(Screenshot grounding data)
- - - - -
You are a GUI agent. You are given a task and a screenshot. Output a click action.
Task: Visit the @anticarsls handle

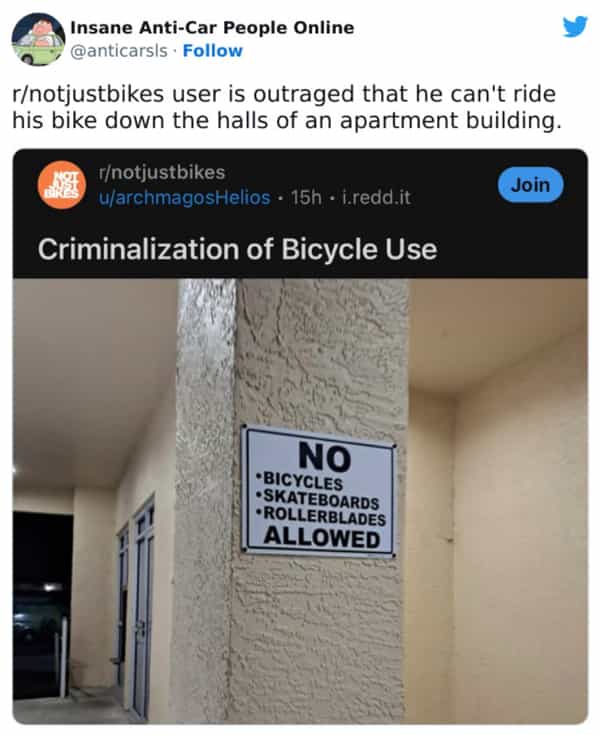tap(119, 51)
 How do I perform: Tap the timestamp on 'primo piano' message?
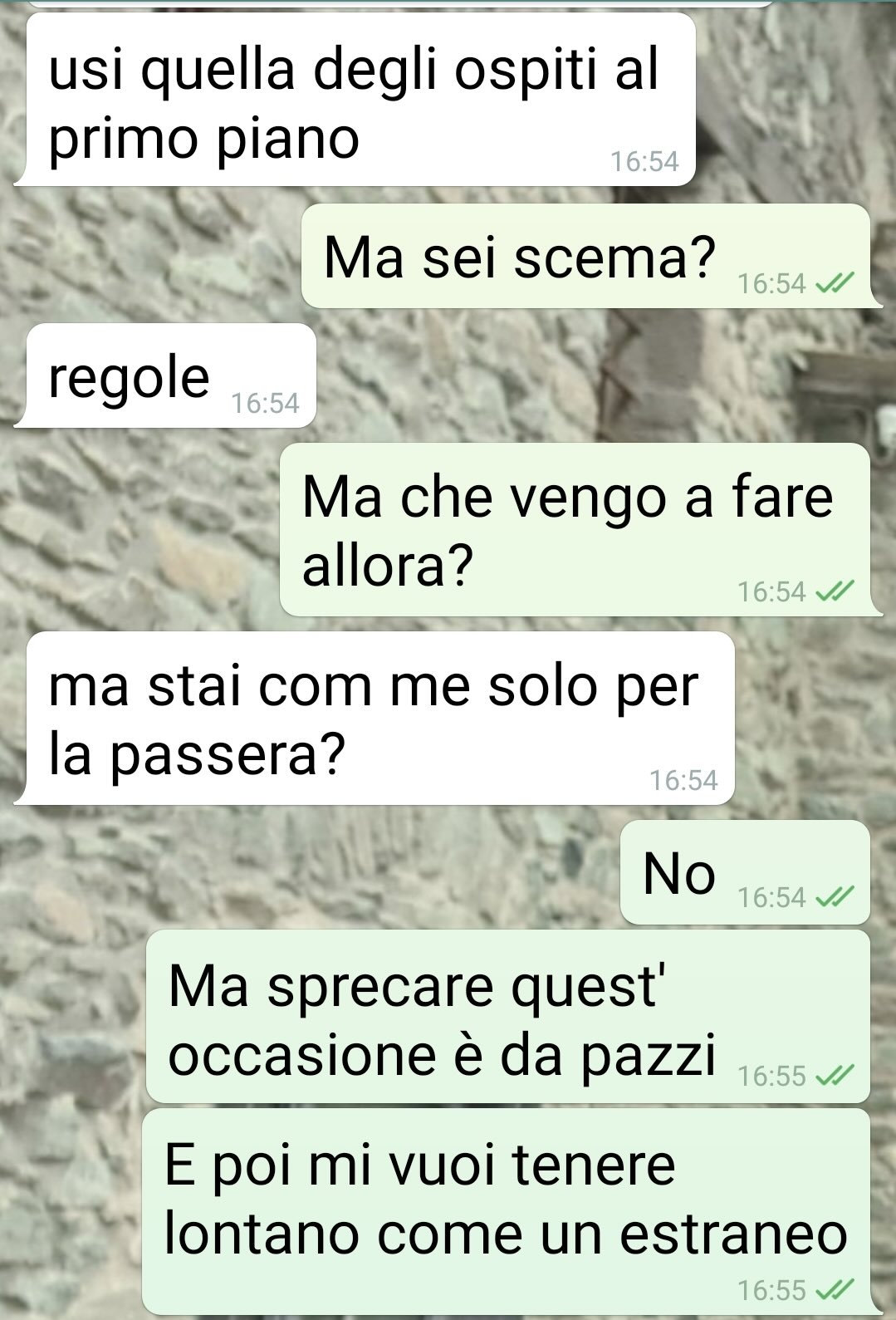[x=644, y=161]
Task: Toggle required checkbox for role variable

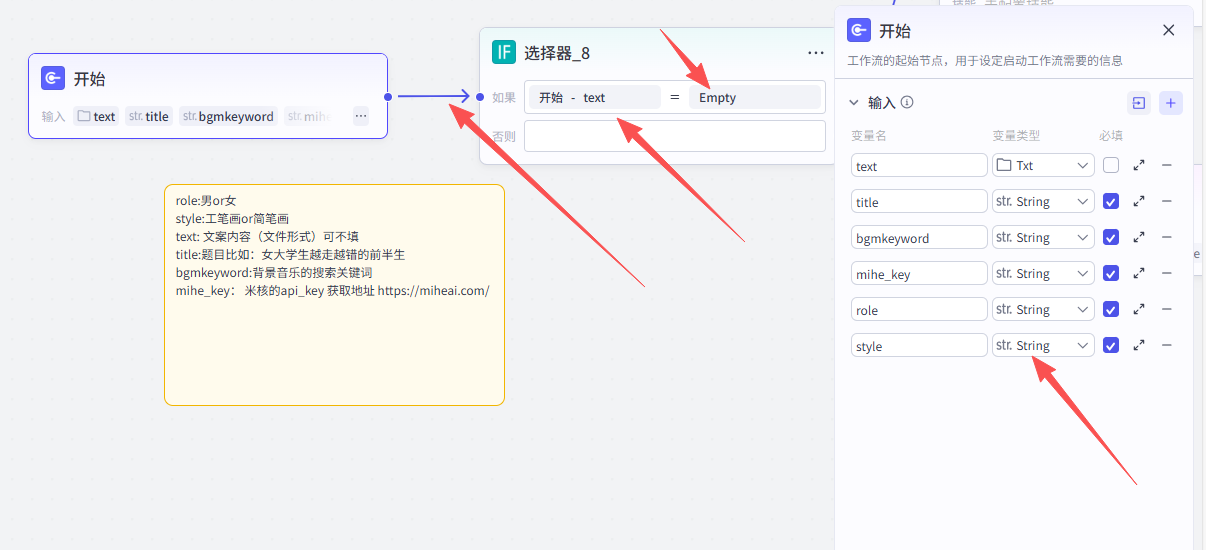Action: click(1111, 309)
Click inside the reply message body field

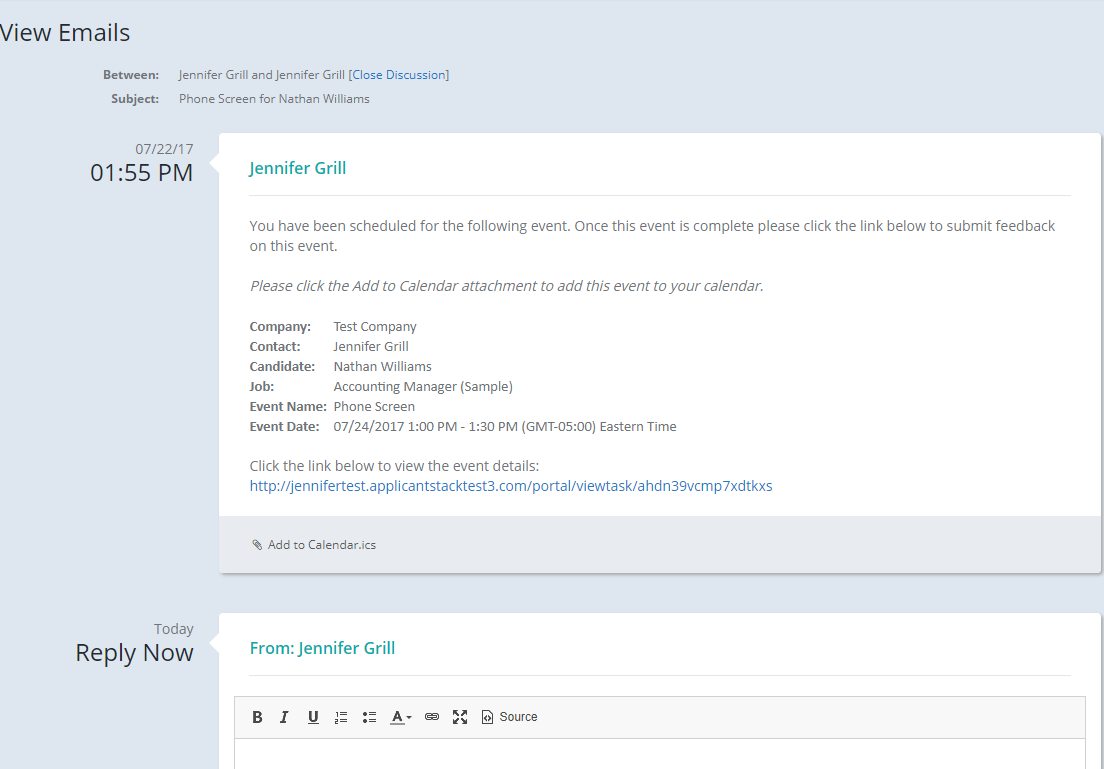[x=660, y=755]
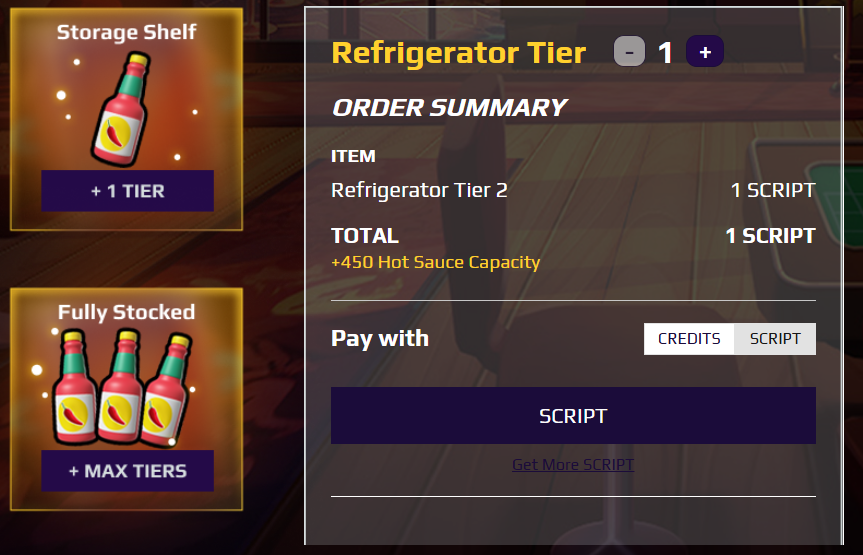
Task: Click the Refrigerator Tier quantity number
Action: point(665,53)
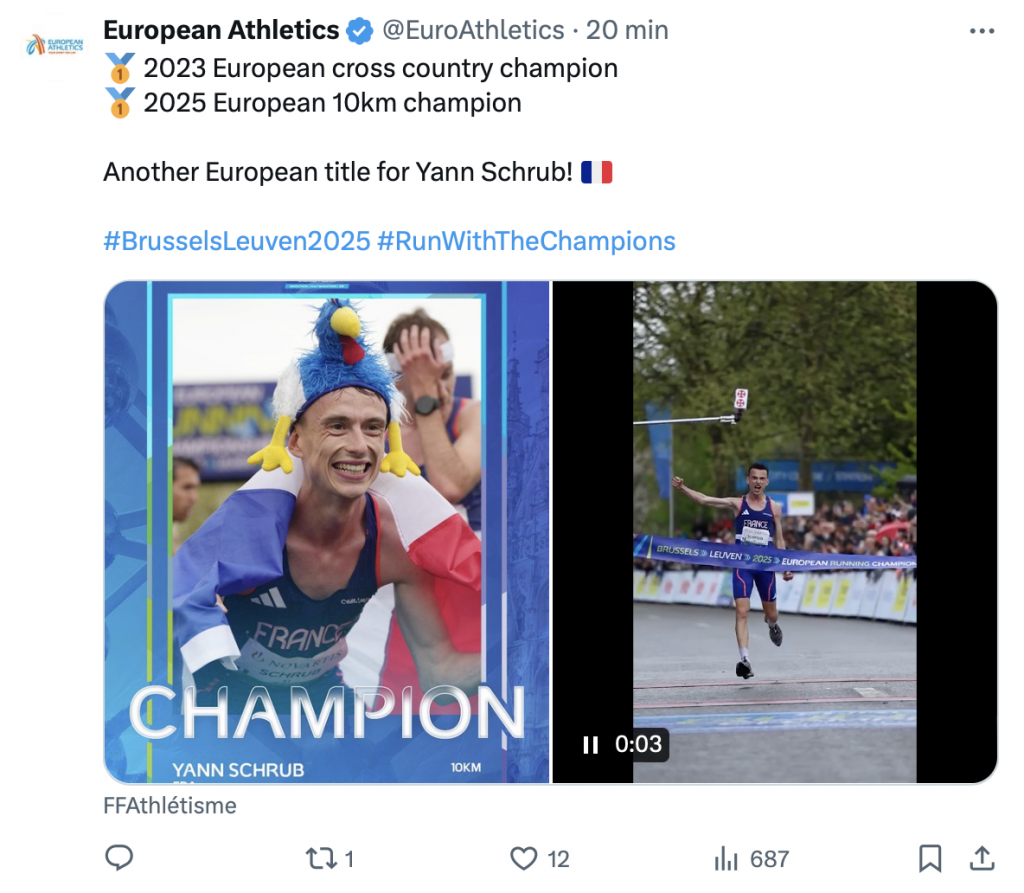Click the reply speech bubble icon
The width and height of the screenshot is (1024, 893).
[x=121, y=858]
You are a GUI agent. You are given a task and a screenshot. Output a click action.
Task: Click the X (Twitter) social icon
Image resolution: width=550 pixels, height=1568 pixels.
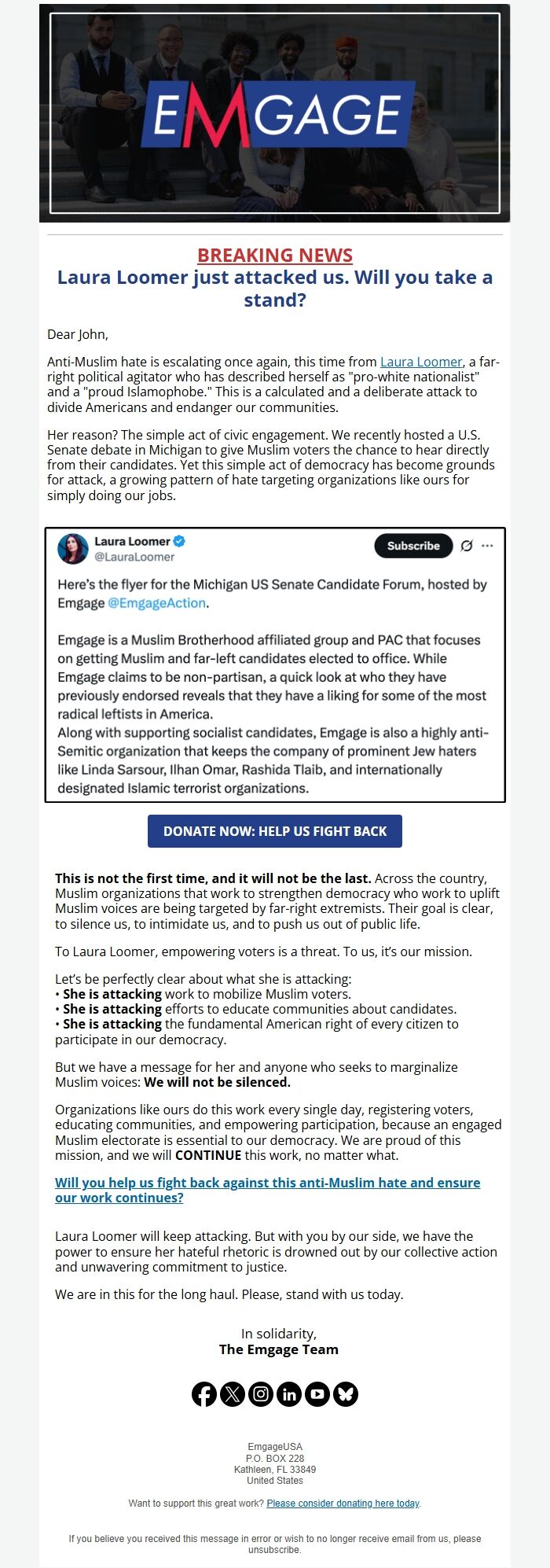tap(233, 1394)
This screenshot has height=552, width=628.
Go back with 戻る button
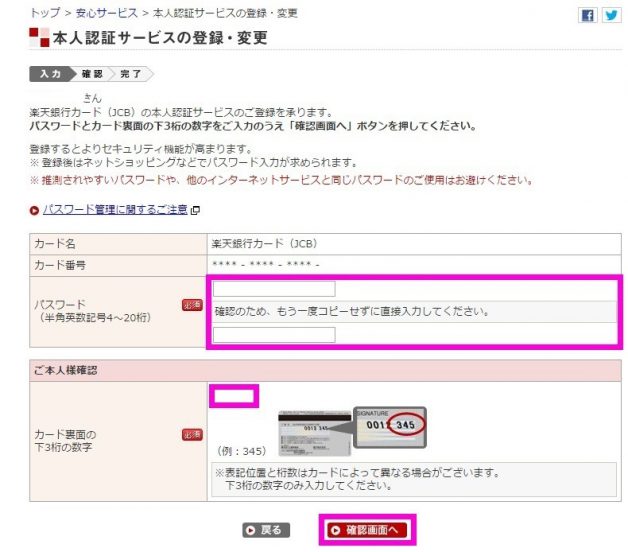pyautogui.click(x=266, y=530)
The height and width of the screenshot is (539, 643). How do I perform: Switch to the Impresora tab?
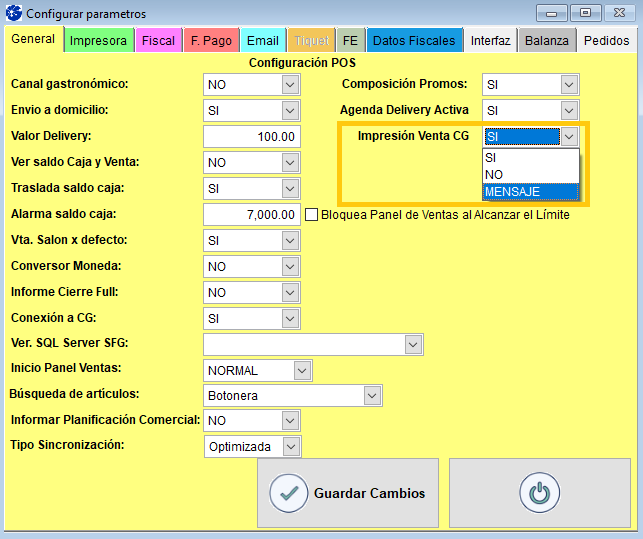tap(98, 41)
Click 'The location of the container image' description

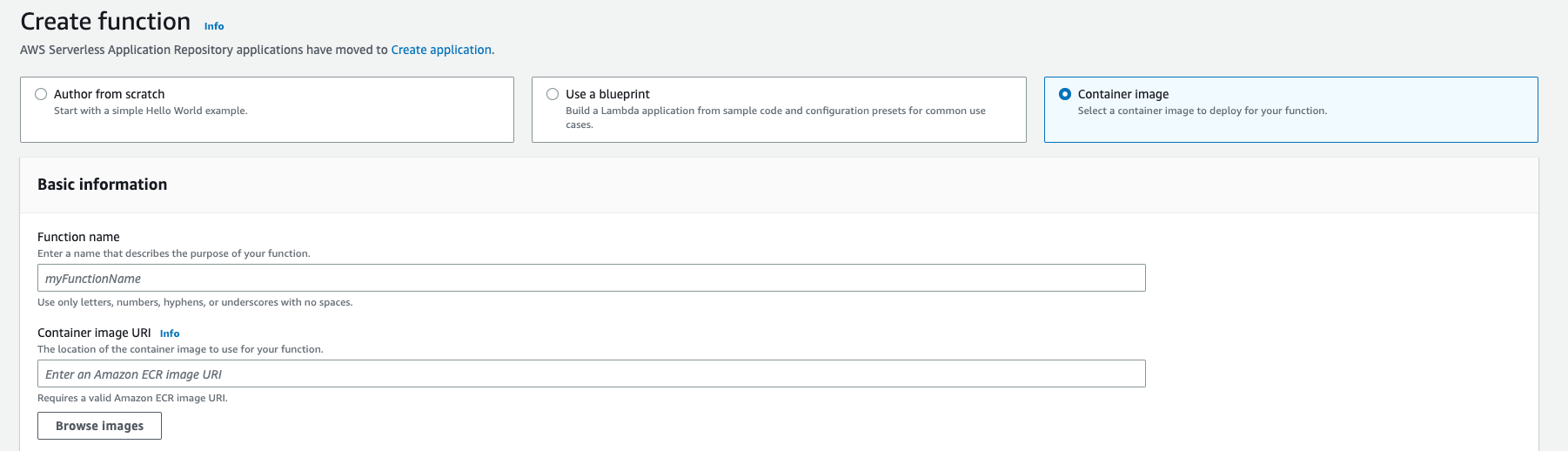[180, 349]
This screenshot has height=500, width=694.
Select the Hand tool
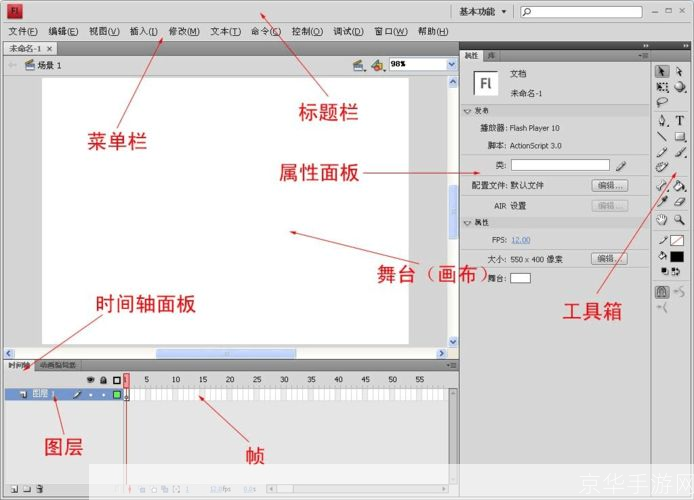coord(662,219)
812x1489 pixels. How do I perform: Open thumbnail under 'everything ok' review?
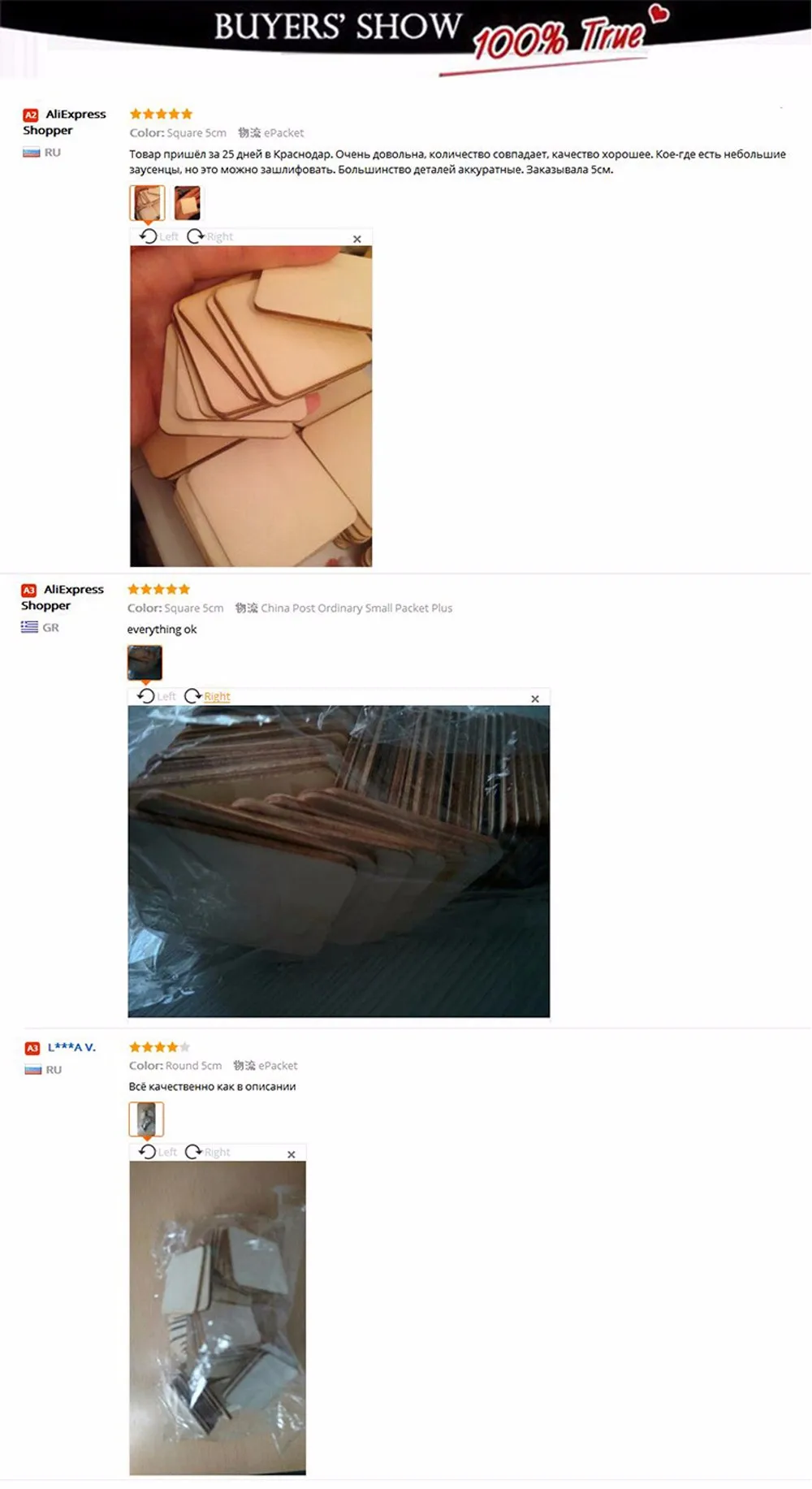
- - - - -
Task instructions:
Only the lines from the one containing "This screenshot has height=552, width=628." through the end of the records should be copied, exactly and with both ends included; the pictures should not.

Output for this task:
This screenshot has height=552, width=628.
Go back with 戻る button
pyautogui.click(x=266, y=530)
The height and width of the screenshot is (539, 643). How do I perform: Switch to the Impresora tab?
tap(98, 41)
Click 'The location of the container image' description

[180, 349]
This screenshot has height=500, width=694.
Select the Hand tool
coord(662,219)
812x1489 pixels. How do I perform: Open thumbnail under 'everything ok' review?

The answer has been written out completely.